Saturday, October 07, 2006

Peter Balakian: To Arshile Gorky

Click here to hear the clip To Arshile Gorky read by Lola Koundakjian.

1. Landscape

The sun hangs all day in sight.
Highsummer is on me. I watch
the fantailed leaves of the chestnut
spread in the air. Hemlock and rose
bring back the purple earth.
Before my eyes this very noon
three cardinals rising from fuschia
became a plume thinning in the air.

In my boyhood garden
my father's vines were weighty
with the honey-scent of hanging things -
eggplant, color of the blood-in-vein.
The sun falling through our giant oak
lit the grass, moss, ivy;
in silver light they eddied as a tide
and all the fence dissolved around his hands.


2. Anatomy

In the shade where suckle falls
like gentle water over our side fence,
the eyes see eggs.

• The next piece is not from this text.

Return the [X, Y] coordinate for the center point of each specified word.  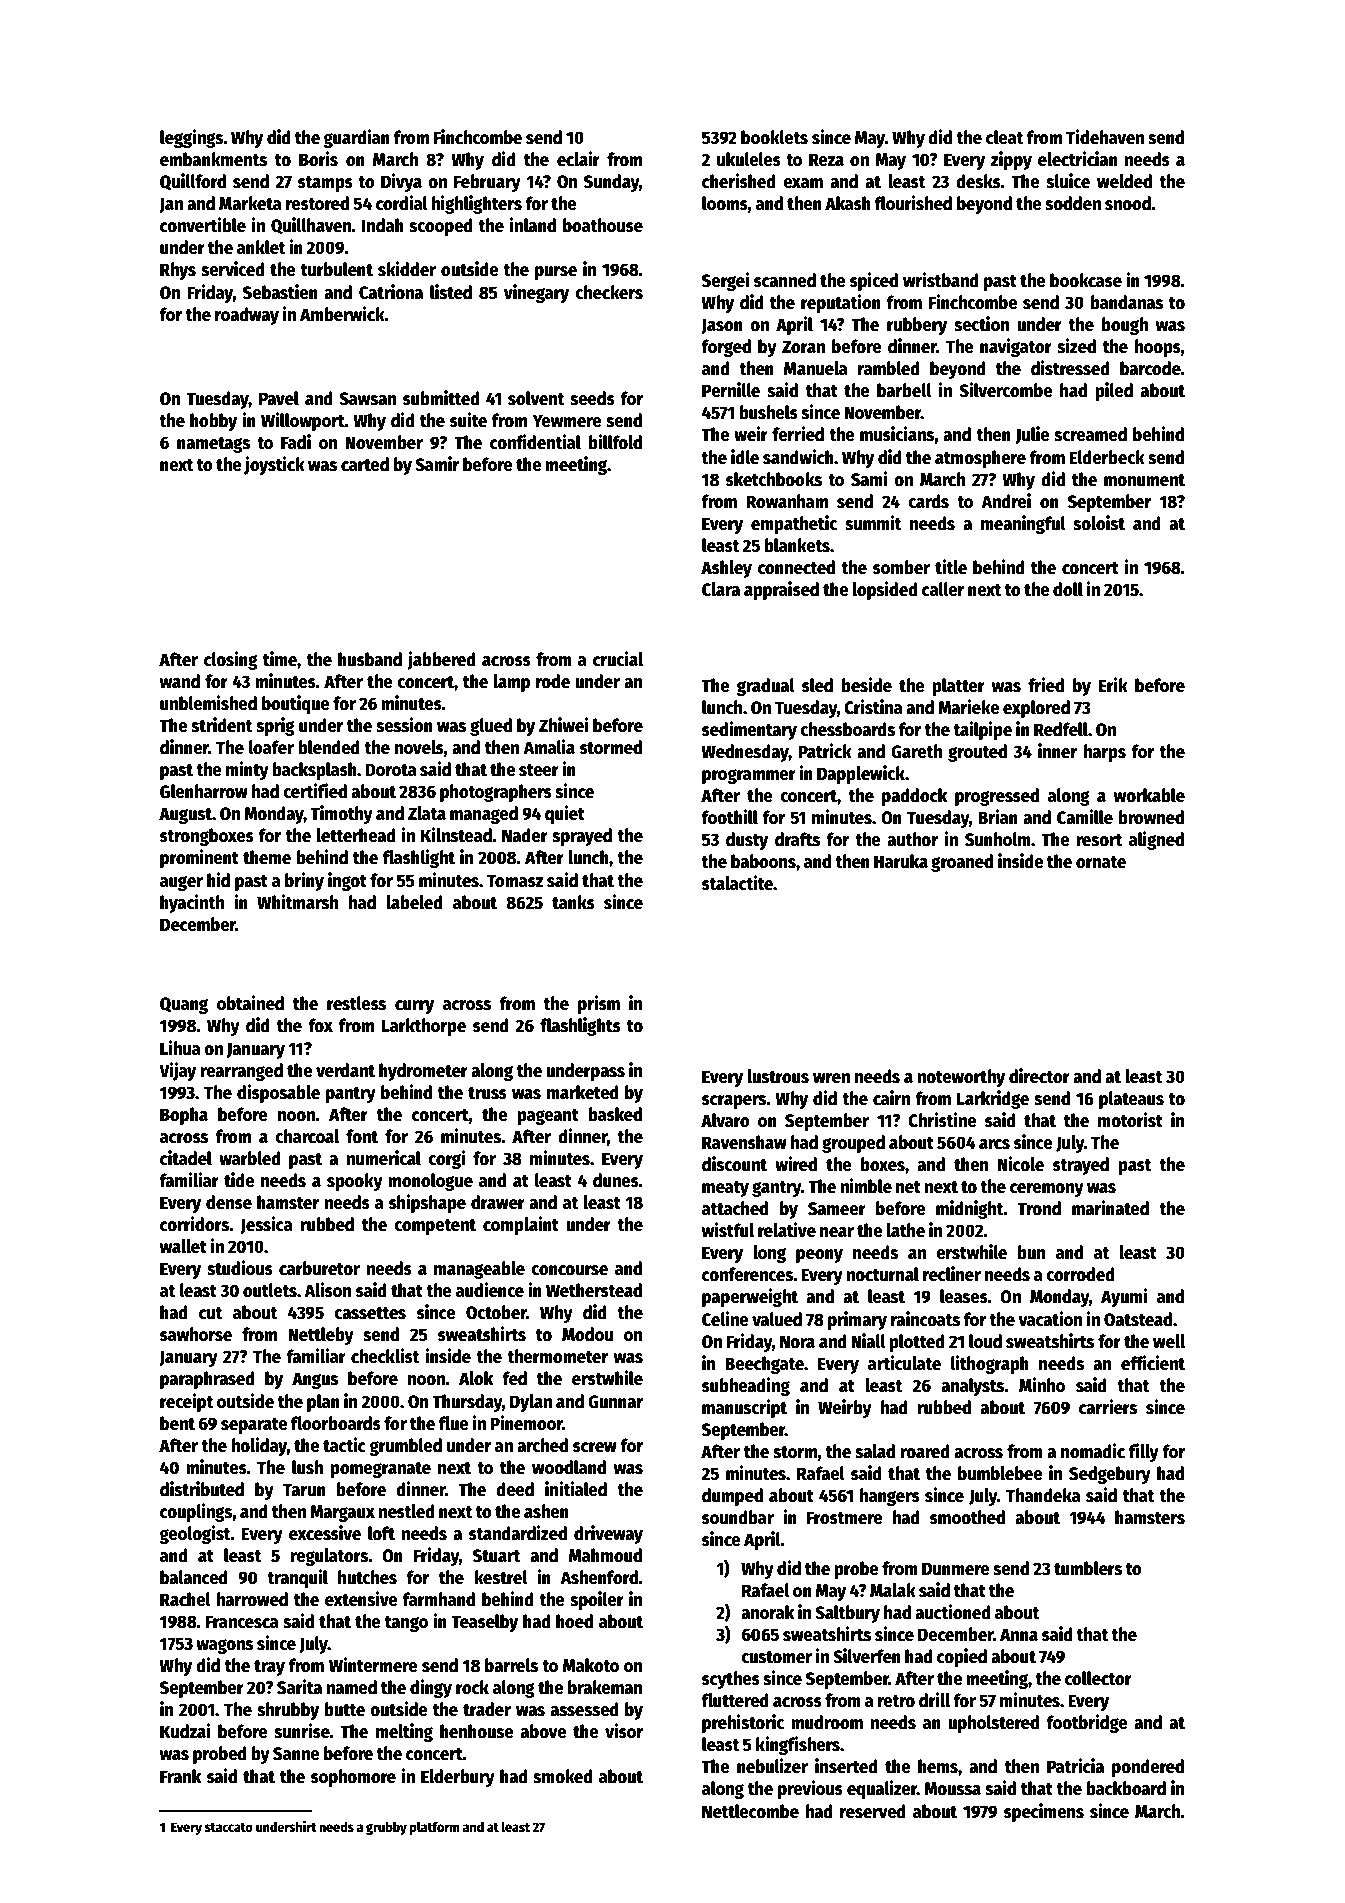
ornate [1101, 862]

Rabbits nest
in the wild carrot. When I walk out
to the empty summer garden my father
used to tend, my tendons are drawn
out like zither strings. A raccoon hides
in the tissues of the stomach.

The blood that drives my thighs
a thousand times by night rises
in each milky spike of weed
and by morning spills into the lavender
you call the day.

Here, your heart's an apricot
lost on a tree; columbine, a flock
of doves, rises in my mouth.


3. History

Cousin, uncle, brother, fellow
townsman, I come to you this day
deported with berry soil on my hands.
Somewhere between your lake in Armenia
and this place there is a trail
of ash -- almost chalk -- to bring
the limbs back to fullness.
Your mother's stomach is a dried fig

on your palette. Though swallows
glide and turn through the rope
still hanging in your barn,
in this ghostly light you are a shadow:
off-white, then gray, then a wisp
of flame rising in the dust.


This poem has appeared in the volume "Reply from Wilderness Island", Sheep Meadow Press, 1988, and is used here by kind permission.